Professor John Funder: The Epidemic of Obesity

• BDNF (Brain-derived neurotrophic factor): was a relatively new term to me and was mentioned by several speakers, seemingly being the next big ‘thing’. Professor Michael Berk, who spoke about depression being an inflammatory disease, described BDNF as a brain ‘fertiliser’: a protein that helps it grow. He said that depressed people have been observed to have less BDNF. Belinda Reynolds, whose topic was Inflamed Mood, Depleted Mind, also spoke about BDFR promoting survival and regeneration of certain neurons, and that levels are lower in people suffering from major depressive and other mental disorders. These two topics had many similarities, yet were also very different. They were two of my favourite talks however, as I have a personal interest in mental health.

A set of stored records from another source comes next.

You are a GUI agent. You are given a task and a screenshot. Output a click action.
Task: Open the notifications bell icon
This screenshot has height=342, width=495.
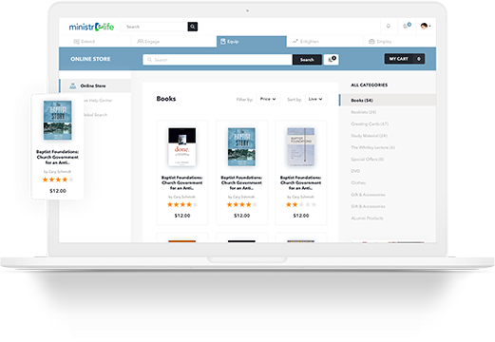point(389,26)
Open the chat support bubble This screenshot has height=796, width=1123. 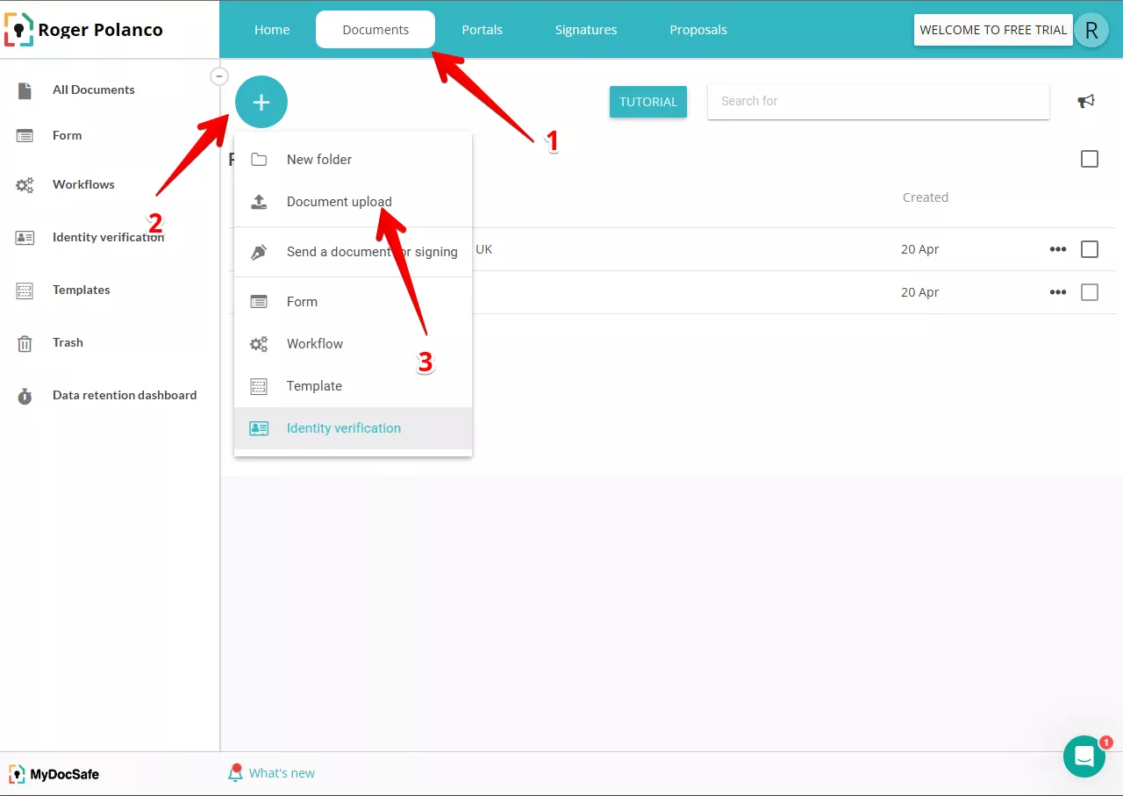1084,756
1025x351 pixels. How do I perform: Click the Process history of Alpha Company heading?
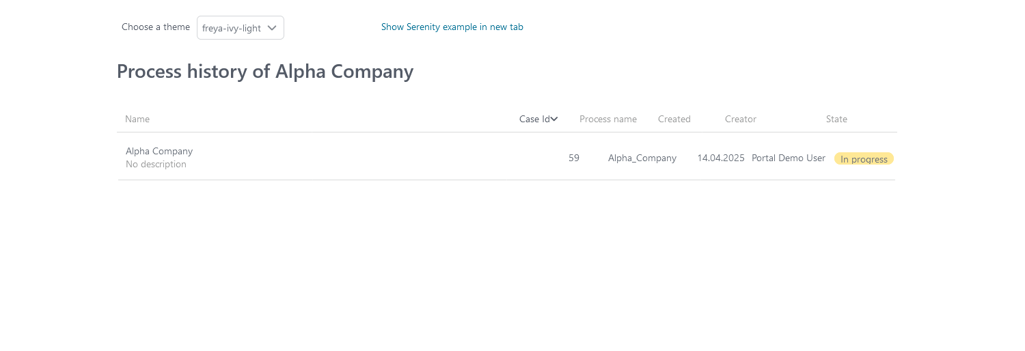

Belinda Reynolds (Practitioner Sales Consultant, Bioceuticals) spoke a lot about mental disorders, and even described that depression can be a significant risk factor for dementia in later life – it has been seen to precede memory decline. With inflammation being linked so heavily to depression, this association did not surprise me. Mrs Reynolds explained the self-perpetuating cycle of inflammation increasing reactive oxygen species, which increase mitochondrial distress, which increases inflammation all over again. Professor Berk (Depression is an inflammatory disease but where does the inflammation come from, and how can we change this?) also talked about the effect of anti-inflammatory drugs on depression, in that they can actually reduce depression symptoms and possibly are even as good as anti-depressants. This effect has been observed with aspirin, and even statins, which reduce markers of inflammation, but seem to also reduce the risk of developing depression.

• Epigenetics, and nutritional genomics were of course hot topics of discussion. It couldn’t be more evident that personalized nutrition is the future for dietitians in practice. Genetic testing can be so important for finding gene variants in metabolic pathways. This testing is crucial to identify any particular process that may require a kick-starter, and point us in the direction of which dietary cofactors may assist. This is the future, this is personalized nutrition. Associate Professor Cath Suter (Epigenetic inheritance and the legacy of parental obesity) was my favourite speaker with regards to this topic. So much research has been done about maternal nutrition and prenatal health, but A/Prof Suter’s most recent research has been around paternal obesity and its effect on the offspring’s phenotype. There is a link between this epigenetic inheritance and RNA in sperm – which appears to have some sort of affect on where the epigenetic tags are placed, and therefore which genes are ‘switched on or off’. I am not going to pretend that I understood everything that was being mentioned, but as A/Prof Suter said; “the rules of epigenetic inheritance are not well understood”.

The entire conference was a huge learning curve for me and such an excellent experience. I recently received the slides from all the lectures, and I’m sure it will take me some time to go through them again. That might be a job for the summer holidays.

Sophie Walsh, Master of Dietetics Student – University of Queensland.